» ASSIGNMENT: Starting at the line that contains "Indiana Policies (919, 1138)", reproduce only the lines through the end of the data, exactly, including both the first and the last; skip the pictures.

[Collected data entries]
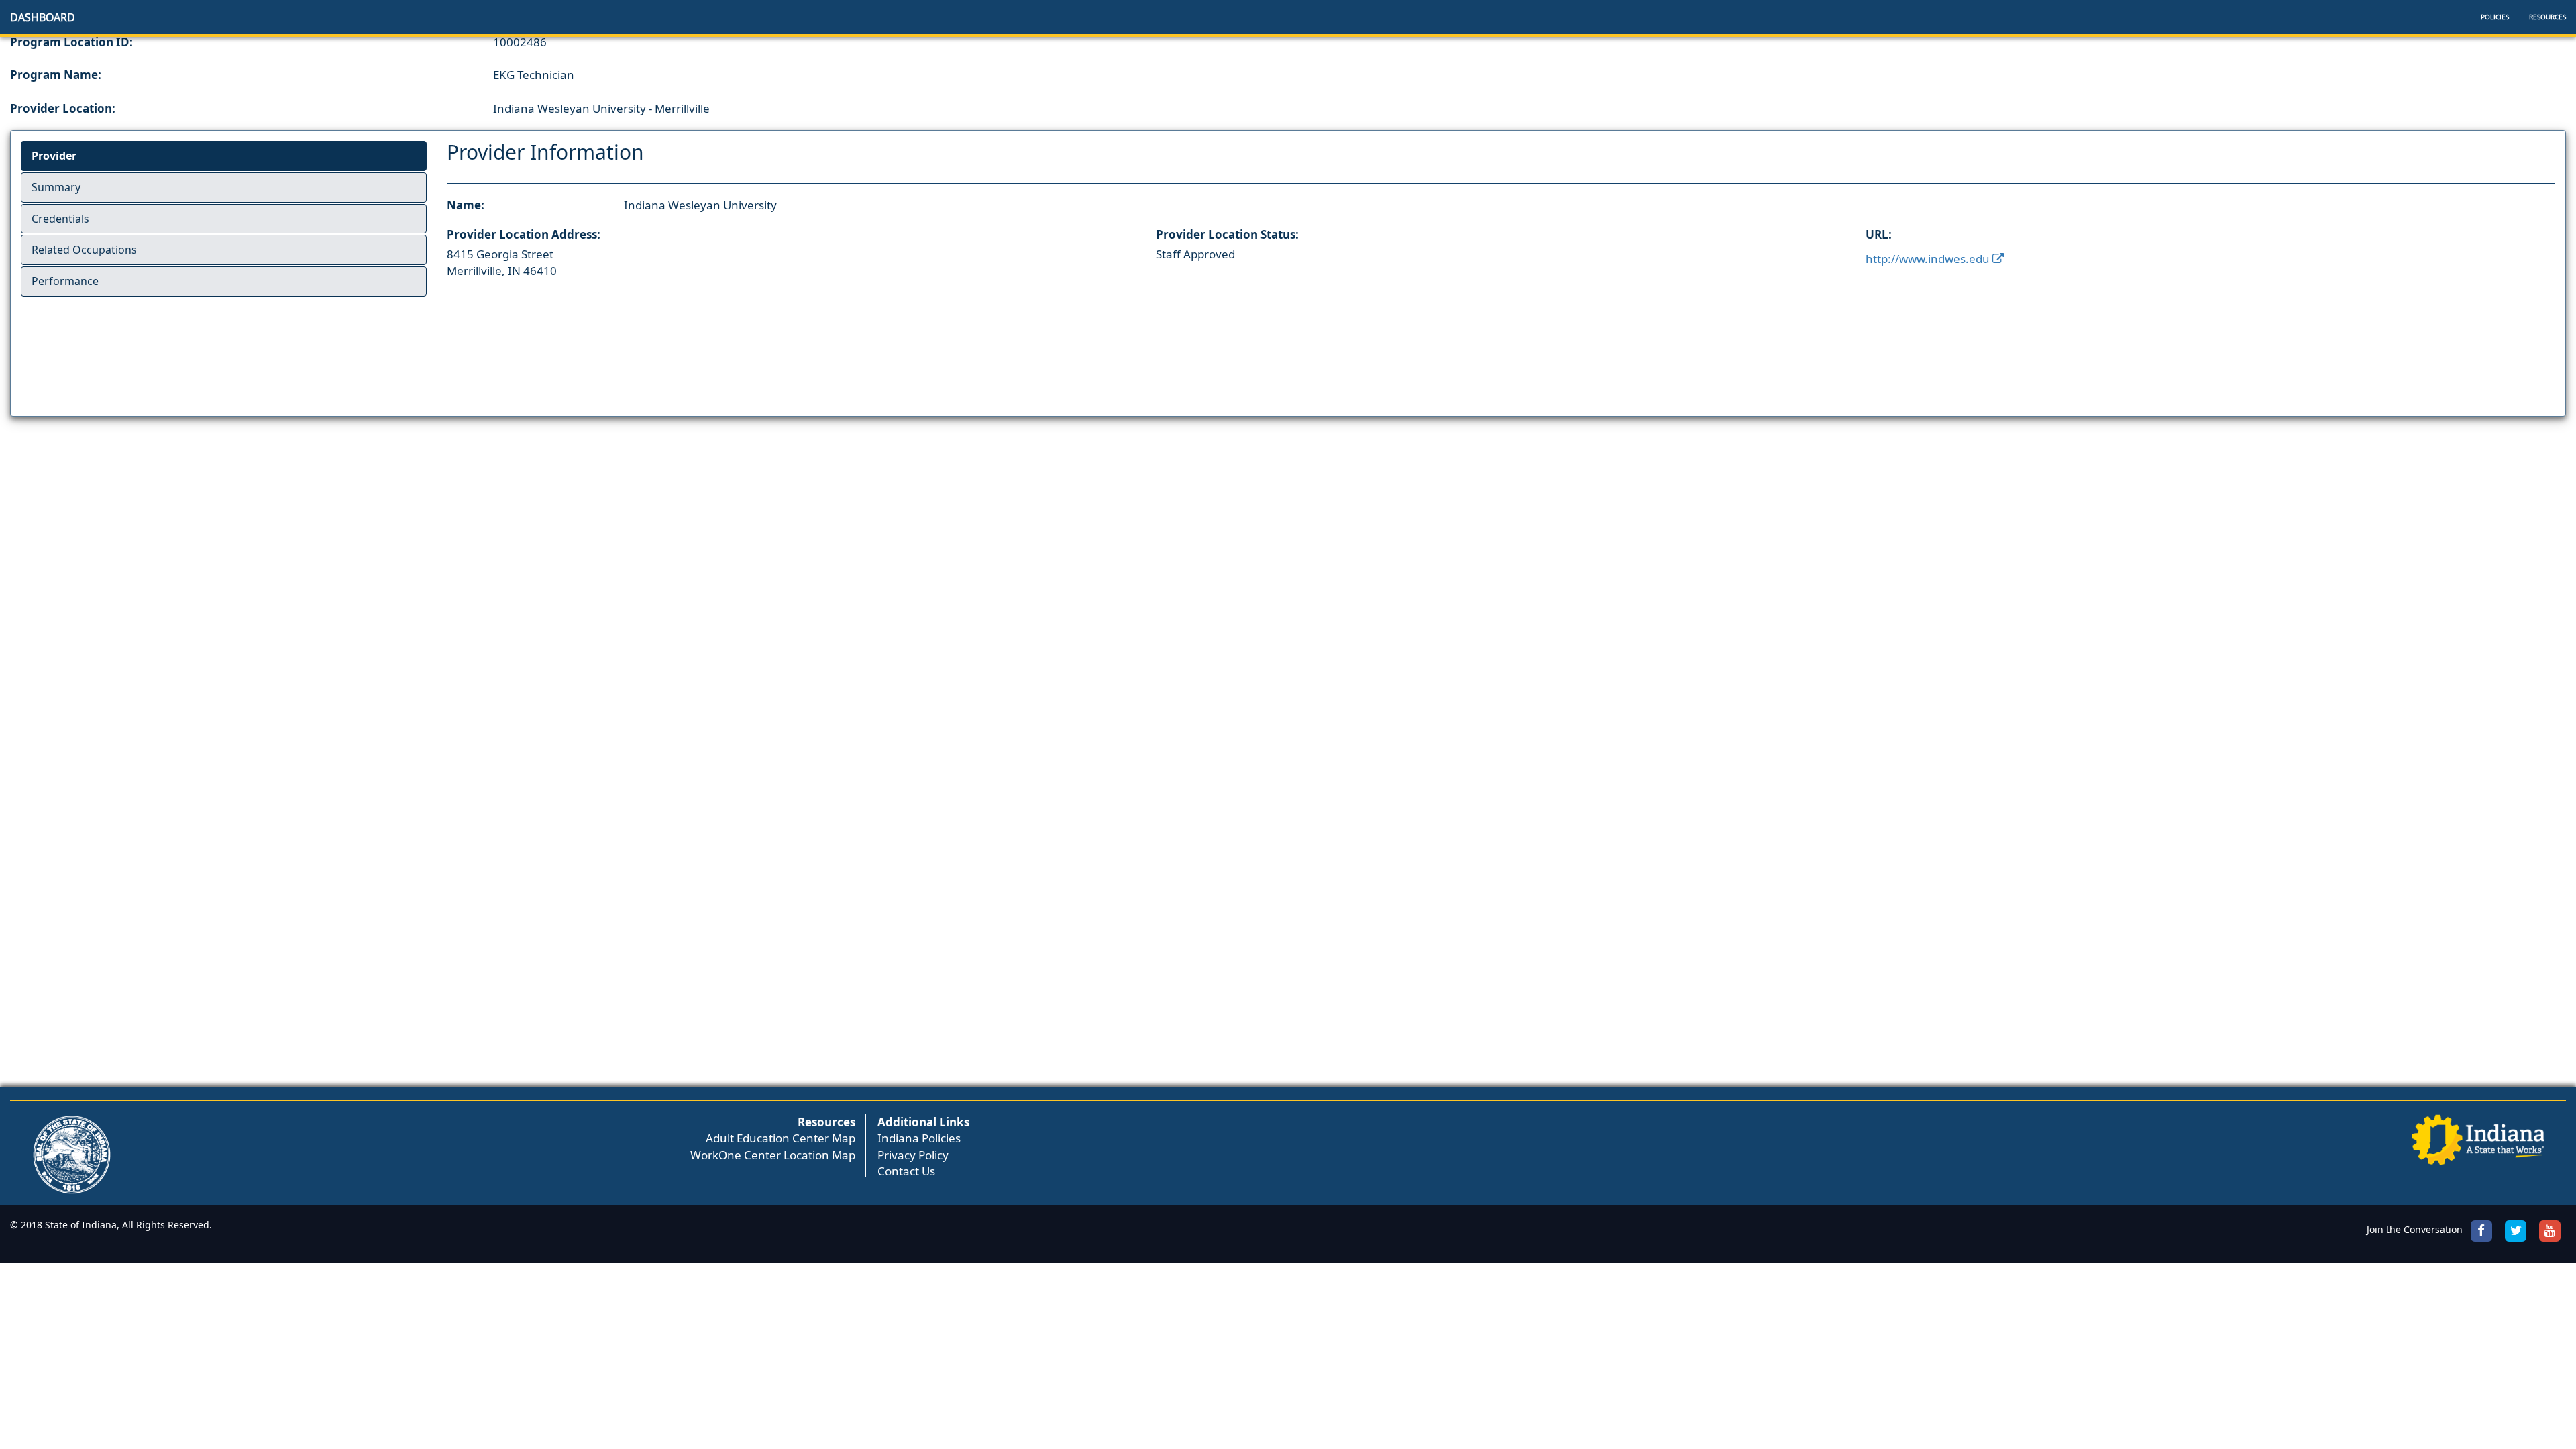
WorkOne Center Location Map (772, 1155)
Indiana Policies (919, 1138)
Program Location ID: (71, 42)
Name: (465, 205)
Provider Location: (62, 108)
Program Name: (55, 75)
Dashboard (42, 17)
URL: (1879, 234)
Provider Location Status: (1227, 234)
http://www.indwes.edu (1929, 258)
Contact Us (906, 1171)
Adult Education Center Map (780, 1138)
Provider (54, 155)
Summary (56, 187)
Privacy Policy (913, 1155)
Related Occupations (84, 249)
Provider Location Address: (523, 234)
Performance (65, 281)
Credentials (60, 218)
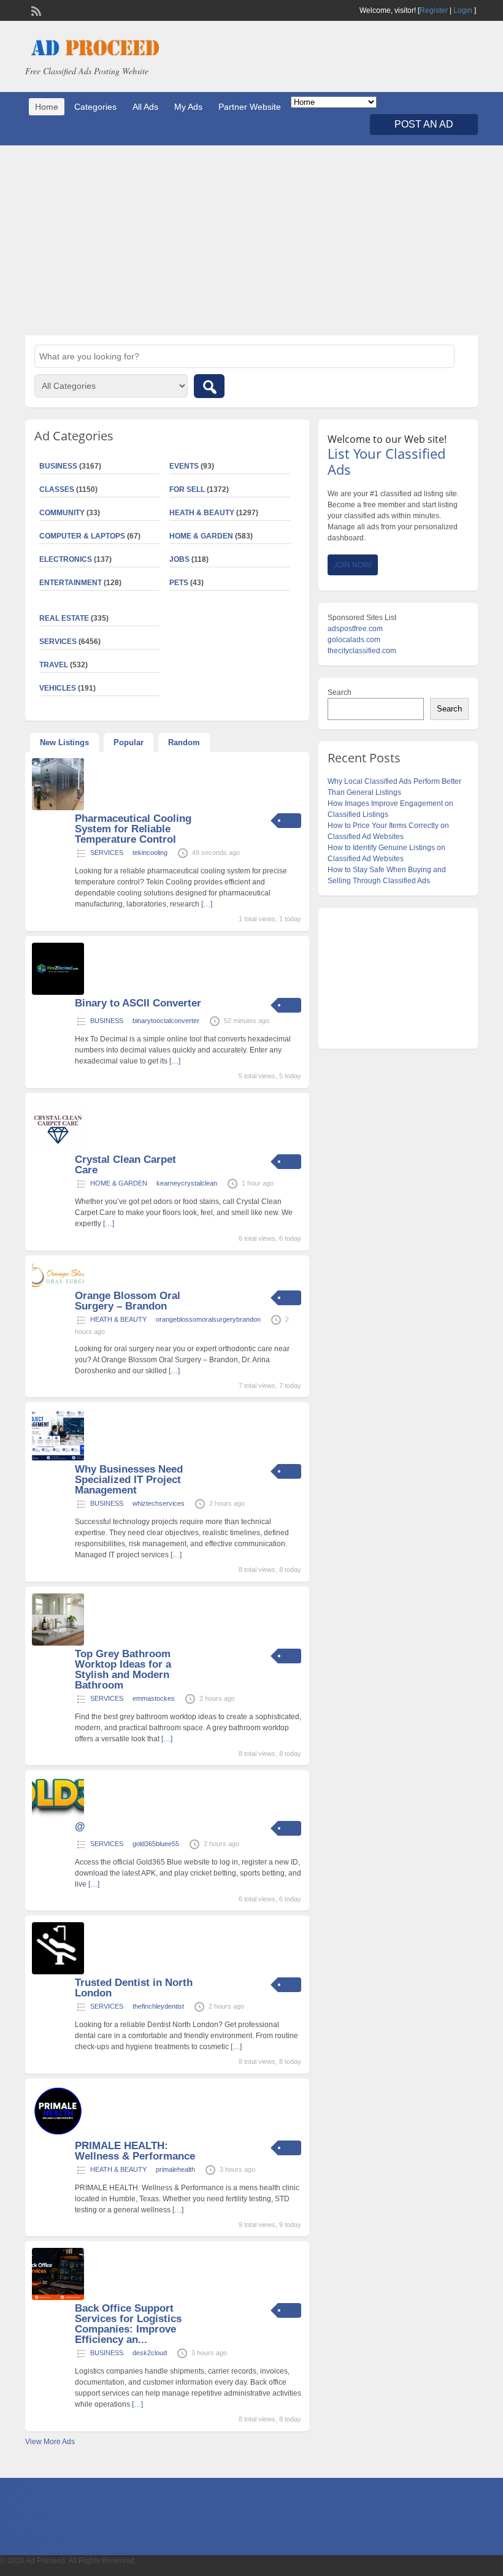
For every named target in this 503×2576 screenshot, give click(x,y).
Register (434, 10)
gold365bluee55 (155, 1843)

» TASK RESULT:
Indiana Policies (919, 1138)
Program Location ID: (71, 42)
Name: (465, 205)
Provider Location: (62, 108)
Program Name: (55, 75)
Dashboard (42, 17)
URL: (1879, 234)
Provider Location Status: (1227, 234)
http://www.indwes.edu (1929, 258)
Contact Us (906, 1171)
Adult Education Center Map (780, 1138)
Provider (54, 155)
Summary (56, 187)
Privacy Policy (913, 1155)
Related Occupations (84, 249)
Provider Location Address: (523, 234)
Performance (65, 281)
Credentials (60, 218)
For every named target in this 503×2576 screenshot, give click(x,y).
Register (434, 10)
gold365bluee55 (155, 1843)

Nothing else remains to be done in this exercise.